The nation's Roman Catholic bishops signed off Thursday on a new English translation for the Mass that would change prayers ingrained in the memories of millions of American parishioners.
The U.S. Conference of Catholic Bishops voted at its biannual meeting for a new translation after a brief but vigorous debate over several small changes in wording. The 173-29 vote on the Order of the Mass was aimed at satisfying Vatican calls for a translation that's closer to the Latin version.
Before Mass changes at the parish level, the Americans' version must go to offices in the Holy See for final approval. The bishops' leader on the issue said that process could take years.

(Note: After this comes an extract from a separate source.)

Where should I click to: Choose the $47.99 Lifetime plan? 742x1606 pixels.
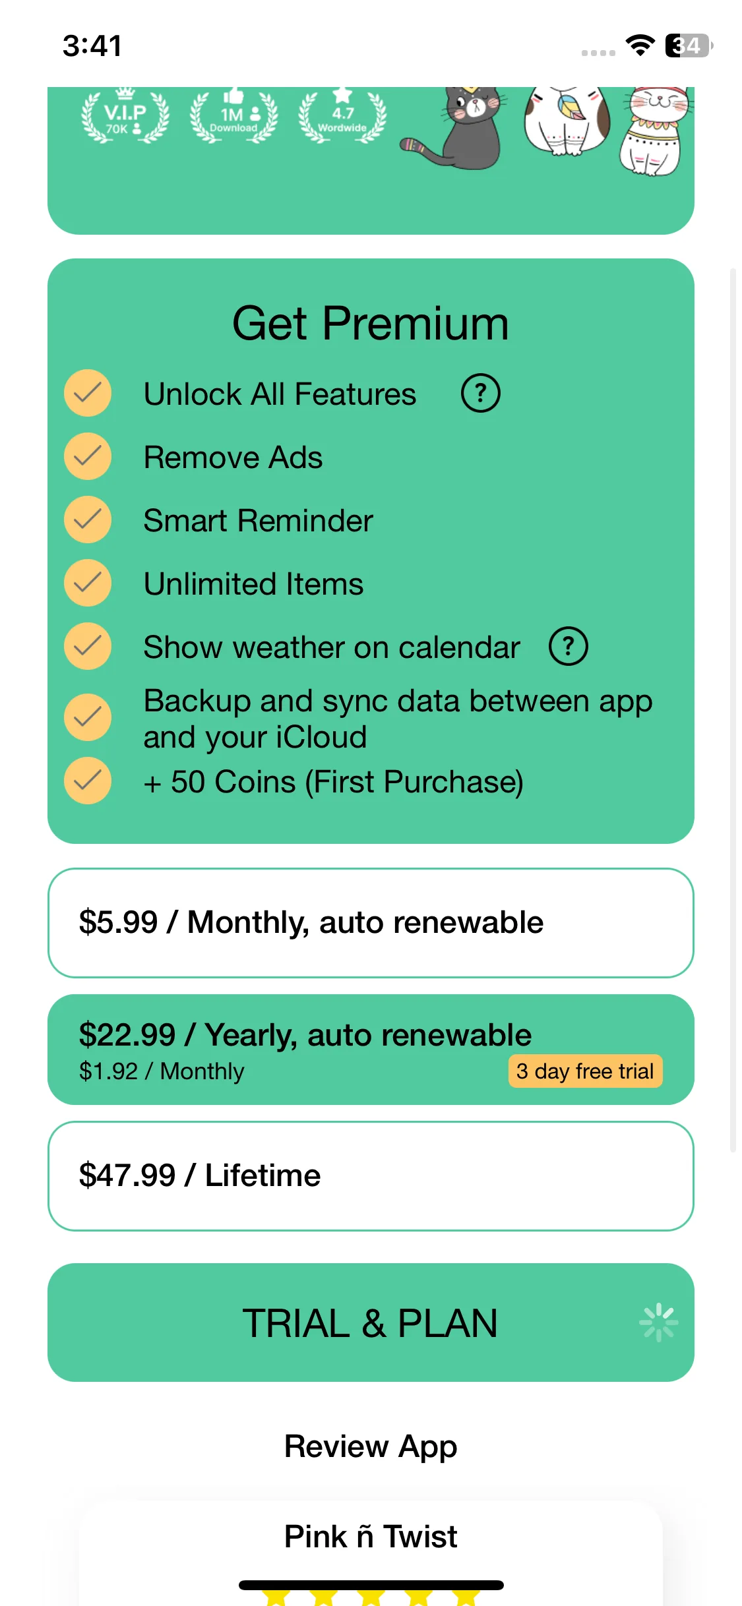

"Without a doubt, this is the most significant liturgical action to come before this body for many years," said Bishop Donald Trautman, chairman of the conference's Committee on Liturgy.
"It will take some adapting, but it is not earth-shattering when you think of the changes we went through 40 years ago," he said, referring to the Second Vatican Council, where the Latin Mass was replaced by the vernacular languages in each country.

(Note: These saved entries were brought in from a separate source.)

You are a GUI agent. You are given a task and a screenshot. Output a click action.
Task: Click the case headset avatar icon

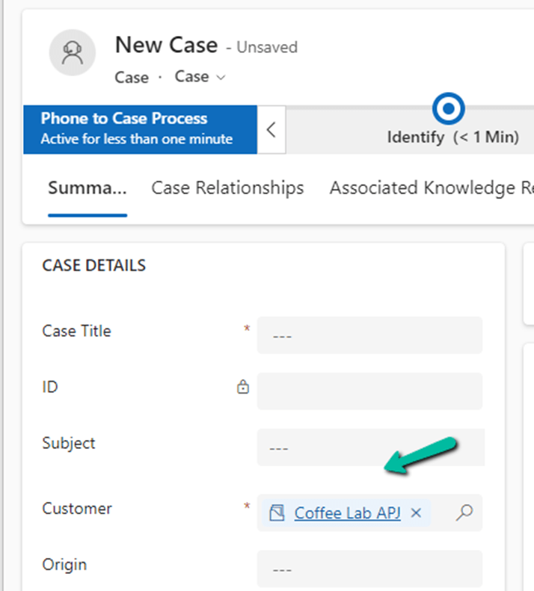tap(73, 53)
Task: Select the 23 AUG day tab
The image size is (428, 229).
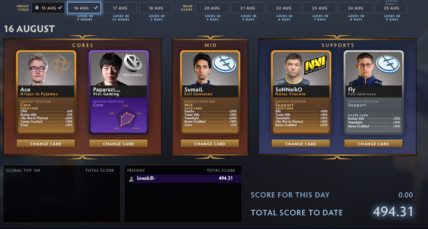Action: [x=320, y=8]
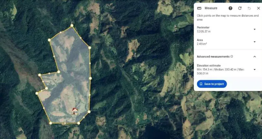
Task: Open the Elevation estimate dropdown arrow
Action: pyautogui.click(x=255, y=70)
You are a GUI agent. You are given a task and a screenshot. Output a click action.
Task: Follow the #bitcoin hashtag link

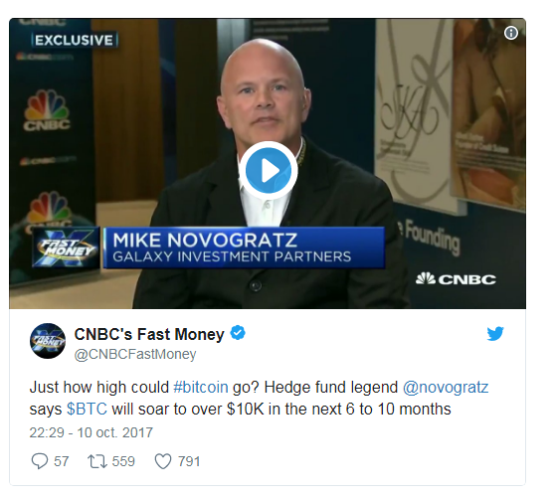[x=201, y=388]
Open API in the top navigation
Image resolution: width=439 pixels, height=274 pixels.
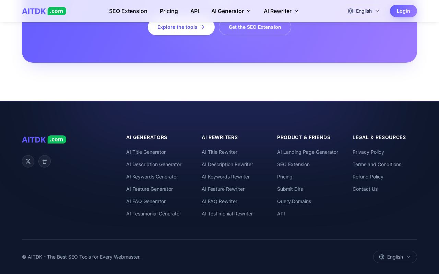pyautogui.click(x=194, y=11)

The new translation alters the wording of key texts spoken by Catholics during worship, including the Nicene Creed, the Gloria, the Penitential Rite, the Sanctus and Communion.
Some have worried about changing a fundamental rite of worship that is so much a part of Catholic identity, especially now. Mass attendance has been declining, the priest shortage has left a growing number of churches without a resident cleric, bishops and parishioners have been battling over the closure of old churches and schools, and the prelates have been trying to rebuild trust in their leadership after the clergy sex abuse crisis.
Prior to the meeting, the Rev. Thomas Reese, a senior fellow at the Woodstock Theological Center at Georgetown University and a Jesuit priest, said the new Mass would "cause chaos and real problems and the people who are going to be at the brunt end of it are the poor priests in the parishes."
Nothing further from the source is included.